Rock-Musik im Orchester-Kontext und die Rolle des Drumsets

  • Ich hatte am Wochenende eine Diskussion mit unserem Dirigenten im Akkordeonorchester: Er meinte, ich neige öfter dazu, zu laut zu werden, und dass man lernen könne, leise zu spielen - Jazzer würden das lernen. Eine sinngemäß so oft gehörte Aussage und er hat auch nicht Unrecht, doch wie immer gibt es ein dickes Aber.


    Der Fall am Wochenende war auch der Situation geschuldet, dass wir in einem mittelgroßen Raum gespielt haben, in dem es akustisch bedingt war, dass die Akkordeons viel lauter wirkten als sonst. Ich hinten an der Bühnenwand kam mir plötzlich vor wie im 50 Mann Blasorchester, wo du denkst, dein Schlagzeug säuft dir ab. Dementsprechend langst du etwas zu - wohl bedacht, dass das immer noch zu laut sein könnte. Dennoch haben wir das Thema auch in anderen Locations - im Freien eher nicht.

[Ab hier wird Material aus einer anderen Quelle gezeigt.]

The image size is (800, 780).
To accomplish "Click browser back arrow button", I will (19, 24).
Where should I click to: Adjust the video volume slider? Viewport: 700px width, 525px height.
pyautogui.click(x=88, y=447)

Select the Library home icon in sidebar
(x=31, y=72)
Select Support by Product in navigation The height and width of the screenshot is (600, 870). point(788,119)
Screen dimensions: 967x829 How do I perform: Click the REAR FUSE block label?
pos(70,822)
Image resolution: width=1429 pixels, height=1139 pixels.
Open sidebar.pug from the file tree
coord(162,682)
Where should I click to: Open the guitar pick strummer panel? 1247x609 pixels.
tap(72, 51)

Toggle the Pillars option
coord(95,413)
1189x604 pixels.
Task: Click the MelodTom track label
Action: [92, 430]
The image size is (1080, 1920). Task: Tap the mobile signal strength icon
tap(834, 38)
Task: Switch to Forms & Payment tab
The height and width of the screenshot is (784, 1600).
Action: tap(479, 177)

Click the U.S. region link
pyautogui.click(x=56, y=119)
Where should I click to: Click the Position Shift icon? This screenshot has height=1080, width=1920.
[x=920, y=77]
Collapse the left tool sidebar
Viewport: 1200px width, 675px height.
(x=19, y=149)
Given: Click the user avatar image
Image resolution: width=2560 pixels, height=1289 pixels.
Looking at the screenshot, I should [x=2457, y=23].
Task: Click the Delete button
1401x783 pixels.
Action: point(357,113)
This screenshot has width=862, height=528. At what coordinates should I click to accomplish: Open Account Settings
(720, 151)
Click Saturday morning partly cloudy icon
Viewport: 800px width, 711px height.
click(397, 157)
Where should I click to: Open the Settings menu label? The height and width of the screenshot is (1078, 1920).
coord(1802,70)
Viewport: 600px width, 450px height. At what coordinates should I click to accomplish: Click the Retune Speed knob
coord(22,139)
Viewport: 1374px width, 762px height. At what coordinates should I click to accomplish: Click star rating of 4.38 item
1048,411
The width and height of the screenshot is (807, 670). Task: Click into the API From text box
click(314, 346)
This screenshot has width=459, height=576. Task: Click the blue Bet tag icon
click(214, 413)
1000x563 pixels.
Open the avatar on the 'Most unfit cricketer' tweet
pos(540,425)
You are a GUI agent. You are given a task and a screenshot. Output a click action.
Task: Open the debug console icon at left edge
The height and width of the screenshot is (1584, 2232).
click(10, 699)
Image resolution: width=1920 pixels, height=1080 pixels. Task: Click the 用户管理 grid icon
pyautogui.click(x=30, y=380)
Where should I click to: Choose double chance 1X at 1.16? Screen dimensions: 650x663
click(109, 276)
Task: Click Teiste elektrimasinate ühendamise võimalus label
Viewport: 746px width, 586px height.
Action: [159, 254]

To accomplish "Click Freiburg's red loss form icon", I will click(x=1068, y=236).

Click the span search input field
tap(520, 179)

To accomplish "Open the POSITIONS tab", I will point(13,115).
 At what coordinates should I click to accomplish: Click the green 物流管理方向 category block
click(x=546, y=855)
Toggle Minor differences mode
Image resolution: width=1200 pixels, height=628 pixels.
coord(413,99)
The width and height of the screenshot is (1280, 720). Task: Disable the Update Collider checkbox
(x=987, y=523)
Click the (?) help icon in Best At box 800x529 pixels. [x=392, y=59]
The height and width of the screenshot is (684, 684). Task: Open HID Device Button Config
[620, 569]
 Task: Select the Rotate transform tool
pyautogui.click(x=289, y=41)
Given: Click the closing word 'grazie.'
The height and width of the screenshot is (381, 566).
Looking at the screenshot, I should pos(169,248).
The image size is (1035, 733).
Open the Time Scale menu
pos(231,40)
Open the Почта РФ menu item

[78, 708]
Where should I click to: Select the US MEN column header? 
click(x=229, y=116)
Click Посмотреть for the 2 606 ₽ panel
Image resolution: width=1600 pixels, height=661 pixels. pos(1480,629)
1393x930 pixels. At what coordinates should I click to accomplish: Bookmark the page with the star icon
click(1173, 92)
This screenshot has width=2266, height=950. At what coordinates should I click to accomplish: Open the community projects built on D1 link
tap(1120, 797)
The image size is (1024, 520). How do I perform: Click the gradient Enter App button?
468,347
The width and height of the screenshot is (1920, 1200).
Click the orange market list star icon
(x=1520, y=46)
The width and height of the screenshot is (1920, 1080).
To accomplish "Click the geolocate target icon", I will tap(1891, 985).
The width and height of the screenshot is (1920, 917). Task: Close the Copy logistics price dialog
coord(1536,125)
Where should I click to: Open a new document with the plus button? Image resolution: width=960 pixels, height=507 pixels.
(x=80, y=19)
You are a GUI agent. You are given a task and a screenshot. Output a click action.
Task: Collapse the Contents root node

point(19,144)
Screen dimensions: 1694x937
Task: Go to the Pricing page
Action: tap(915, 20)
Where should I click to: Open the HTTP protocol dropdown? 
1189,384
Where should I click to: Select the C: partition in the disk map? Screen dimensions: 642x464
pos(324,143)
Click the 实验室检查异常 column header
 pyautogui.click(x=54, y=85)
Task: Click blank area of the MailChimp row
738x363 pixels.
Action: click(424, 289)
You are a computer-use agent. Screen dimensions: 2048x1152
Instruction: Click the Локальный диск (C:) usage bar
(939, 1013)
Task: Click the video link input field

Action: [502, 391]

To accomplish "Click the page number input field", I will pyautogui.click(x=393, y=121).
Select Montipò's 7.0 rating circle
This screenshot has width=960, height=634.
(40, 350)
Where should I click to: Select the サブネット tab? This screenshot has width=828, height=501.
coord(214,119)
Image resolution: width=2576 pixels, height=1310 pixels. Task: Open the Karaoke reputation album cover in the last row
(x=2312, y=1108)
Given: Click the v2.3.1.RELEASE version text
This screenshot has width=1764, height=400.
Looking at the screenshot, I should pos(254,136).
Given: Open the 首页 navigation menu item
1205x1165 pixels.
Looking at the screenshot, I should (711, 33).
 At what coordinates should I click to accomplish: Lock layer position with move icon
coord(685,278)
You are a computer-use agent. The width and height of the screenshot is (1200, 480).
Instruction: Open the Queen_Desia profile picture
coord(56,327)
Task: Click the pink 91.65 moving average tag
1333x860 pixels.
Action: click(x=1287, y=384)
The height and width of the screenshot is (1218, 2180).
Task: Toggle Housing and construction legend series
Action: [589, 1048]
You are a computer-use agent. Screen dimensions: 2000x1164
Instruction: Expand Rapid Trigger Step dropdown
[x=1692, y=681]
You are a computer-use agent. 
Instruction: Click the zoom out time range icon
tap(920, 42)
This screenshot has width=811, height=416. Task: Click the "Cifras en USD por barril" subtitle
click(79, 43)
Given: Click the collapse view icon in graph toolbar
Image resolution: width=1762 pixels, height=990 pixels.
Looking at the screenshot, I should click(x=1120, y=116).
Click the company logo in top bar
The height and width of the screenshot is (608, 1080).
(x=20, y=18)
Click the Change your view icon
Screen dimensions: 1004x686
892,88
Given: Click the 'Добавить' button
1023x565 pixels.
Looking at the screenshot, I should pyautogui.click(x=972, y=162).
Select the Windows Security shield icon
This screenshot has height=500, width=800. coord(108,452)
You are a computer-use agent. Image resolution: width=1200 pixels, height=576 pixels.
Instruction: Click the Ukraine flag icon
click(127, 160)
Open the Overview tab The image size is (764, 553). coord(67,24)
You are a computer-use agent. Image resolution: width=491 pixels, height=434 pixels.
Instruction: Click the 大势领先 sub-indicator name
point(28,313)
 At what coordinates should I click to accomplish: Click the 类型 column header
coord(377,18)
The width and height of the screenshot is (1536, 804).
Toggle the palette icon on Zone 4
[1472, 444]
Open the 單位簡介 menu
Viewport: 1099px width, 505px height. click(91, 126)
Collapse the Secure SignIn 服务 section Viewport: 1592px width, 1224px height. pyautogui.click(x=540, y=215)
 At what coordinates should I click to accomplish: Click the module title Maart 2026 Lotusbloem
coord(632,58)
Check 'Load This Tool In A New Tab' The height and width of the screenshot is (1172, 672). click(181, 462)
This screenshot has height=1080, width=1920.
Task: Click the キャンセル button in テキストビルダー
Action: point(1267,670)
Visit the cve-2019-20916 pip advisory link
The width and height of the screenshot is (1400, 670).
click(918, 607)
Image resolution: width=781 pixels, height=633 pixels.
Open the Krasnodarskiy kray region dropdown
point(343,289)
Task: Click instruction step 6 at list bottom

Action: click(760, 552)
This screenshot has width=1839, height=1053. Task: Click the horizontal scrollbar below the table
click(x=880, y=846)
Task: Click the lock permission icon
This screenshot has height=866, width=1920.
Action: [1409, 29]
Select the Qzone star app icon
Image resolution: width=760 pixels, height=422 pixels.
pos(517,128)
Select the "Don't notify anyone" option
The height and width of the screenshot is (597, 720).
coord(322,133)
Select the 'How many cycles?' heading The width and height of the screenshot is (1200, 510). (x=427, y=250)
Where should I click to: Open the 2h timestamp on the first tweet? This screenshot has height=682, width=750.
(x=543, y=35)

    Ein Akkordeonorchester ist nun mal kein Blasorchester bei gleicher Zahl Musiker. Dennoch bin ich allmählich der Meinung, dass es im Orchesterkontext eine andere Definition von Rock-Drums zu geben scheint, was ich bis in den professionellen Bereich beobachte, wenn es nicht gerade ein voll verstärktes Rock-Symphonic-Orchester ist: Wird ein Rock-Stück gespielt, dann sind die Drumbeats flach und ohne innere Dynamik, weil sie alle jedes Teil am Set auf der untersten Dynamikstufe spielen. Da kann doch gar kein Rock-Drive mit Bumm-Tschaaak entstehen.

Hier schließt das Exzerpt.